今回のもうひとつの特徴は、まず世代をあまり限定していないこと。若手という形で集めているわけではなくて、1960-70年代から結構いろいろな意味で影響力を持って来た人たちで現在性を十分持っているという方にも声をかけています。
例えば、立石大河亞さんは、そもそもマンガをやったり、タブロー的な大きな作品を描いたりとか、横断的な活動をずっとしている方で、いわゆる美術家でも影響を受けている人がいますし、サブカルチャー的なジャンルで活動している人たちでも影響を受けている人がいます。それから若手では辻川幸一郎君。プロモーションビデオやコマーシャルの世界では結構知られた存在ではないかと思いますけれど、普通美術家として扱うことは多分ないと思います。
佐藤雅彦さんはもともと広告をつくっていた方ですけれども、表現が広告とかエンターテイメントというところに収まらない部分があって、非常に面白いです。
エンライトメントも若い人たちにはもう十分名前を知られているとは思うのですが、いわゆる美術展の中でという注目のされ方は、今まであまりしてこなかったかもしれないです。宇川直宏さんは、VJとしては人気が高く、デザイナーとしても数多く仕事をされている人ですが、今回はアーティストとして参加をお願いしました。やはりアーティストとして作品を出す場合というのは、単に格好いいとかいうレベルではなくて、ほかのジャンルでは絶対できないことを、ぜひここでやってもらおうと。今回はほとんどの人にできるだけ新作をとお願いしています。
『六本木クロッシング』はある意味、森美術館らしいエキシビションといえると思います。

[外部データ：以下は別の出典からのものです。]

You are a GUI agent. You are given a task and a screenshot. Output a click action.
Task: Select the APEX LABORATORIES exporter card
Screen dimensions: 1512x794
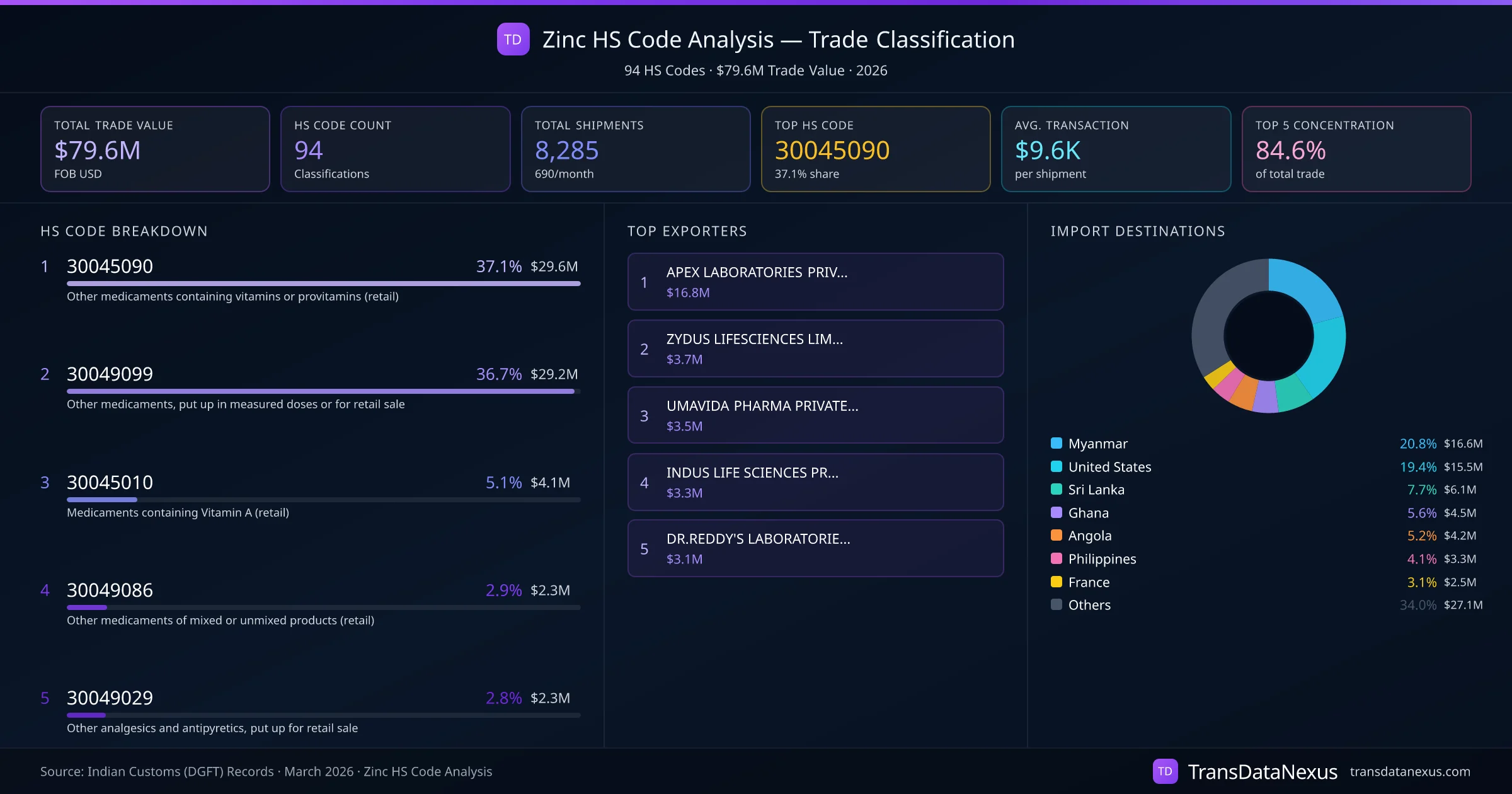click(x=815, y=282)
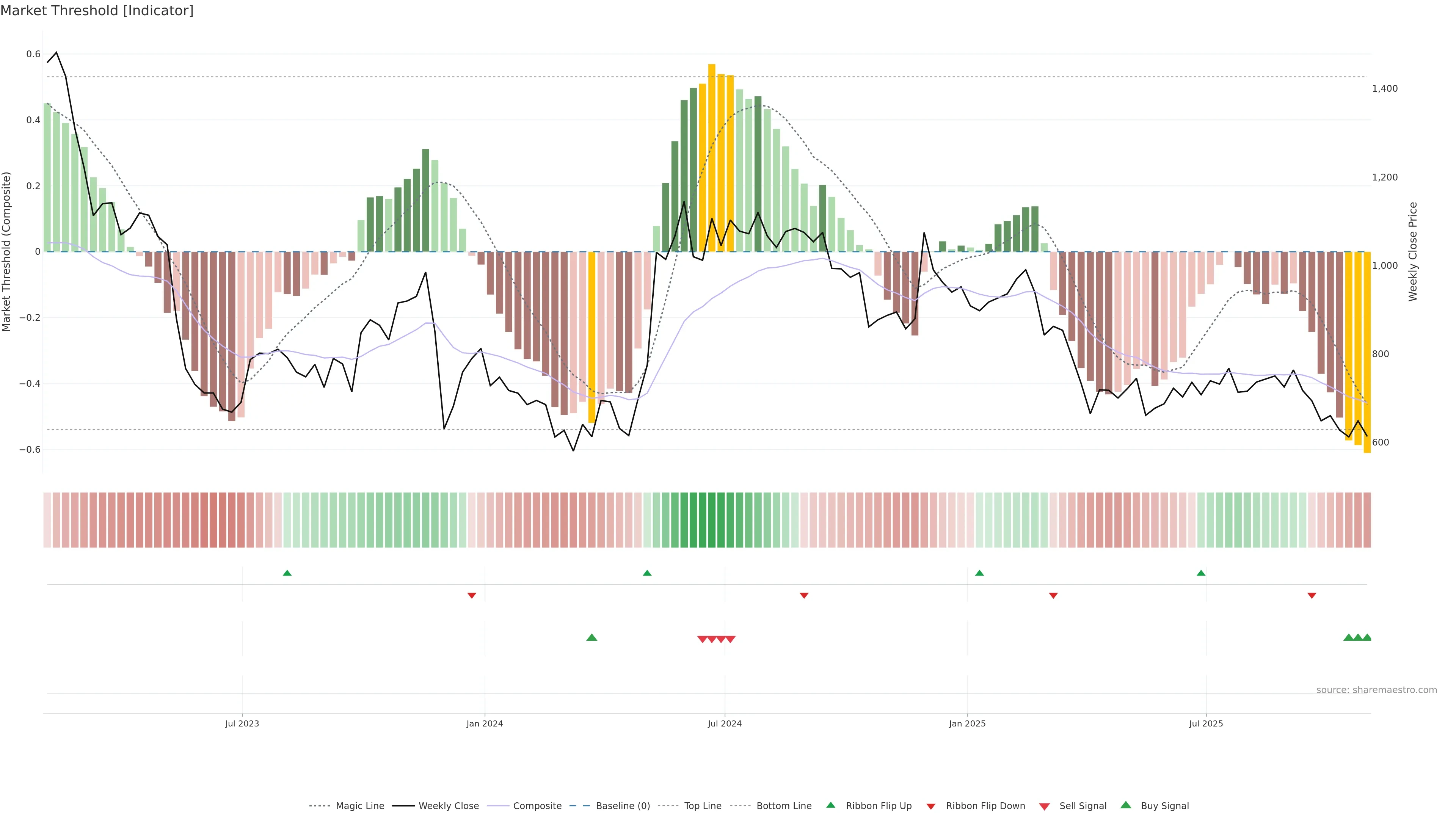Click the ribbon flip up marker after Jul 2023
Viewport: 1456px width, 819px height.
tap(287, 573)

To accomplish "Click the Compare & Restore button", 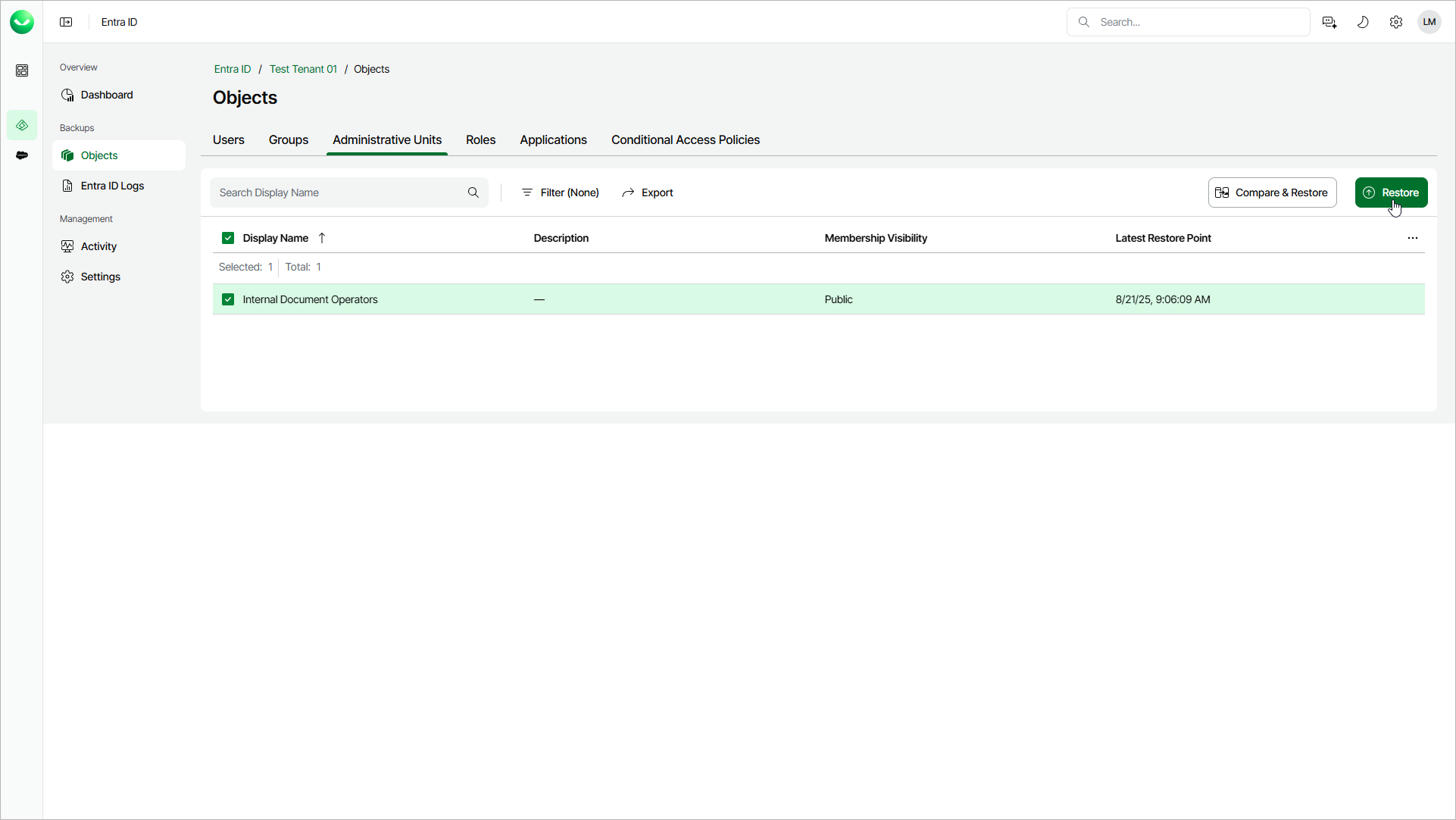I will tap(1272, 192).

世代的にも、ものすごくキャリアを積んできている人もいるし、今ちょうど脂が乗りつつあって、若い層の支持を得てという人もたくさんいますし、それから映像的な表現だったり、彫刻とか絵画とか、いわゆる美術の王道から突き詰めてきている人たちもいるので、例えば現代美術に興味があるということでないと見ることができないというものでは全くないのです。今一番先端でものをつくっている人というのは、どんなことを考えて、どんなことにチャレンジしているんだろうというぐらいの関心があれば、入り口はすごくたくさんあると思うので、表現上はすごくバラエティに富んでいると思います。年齢的にも多分そんなに敷居がないと思いますし、そんなに難しいものでもないと思います。すごく楽しめると思います。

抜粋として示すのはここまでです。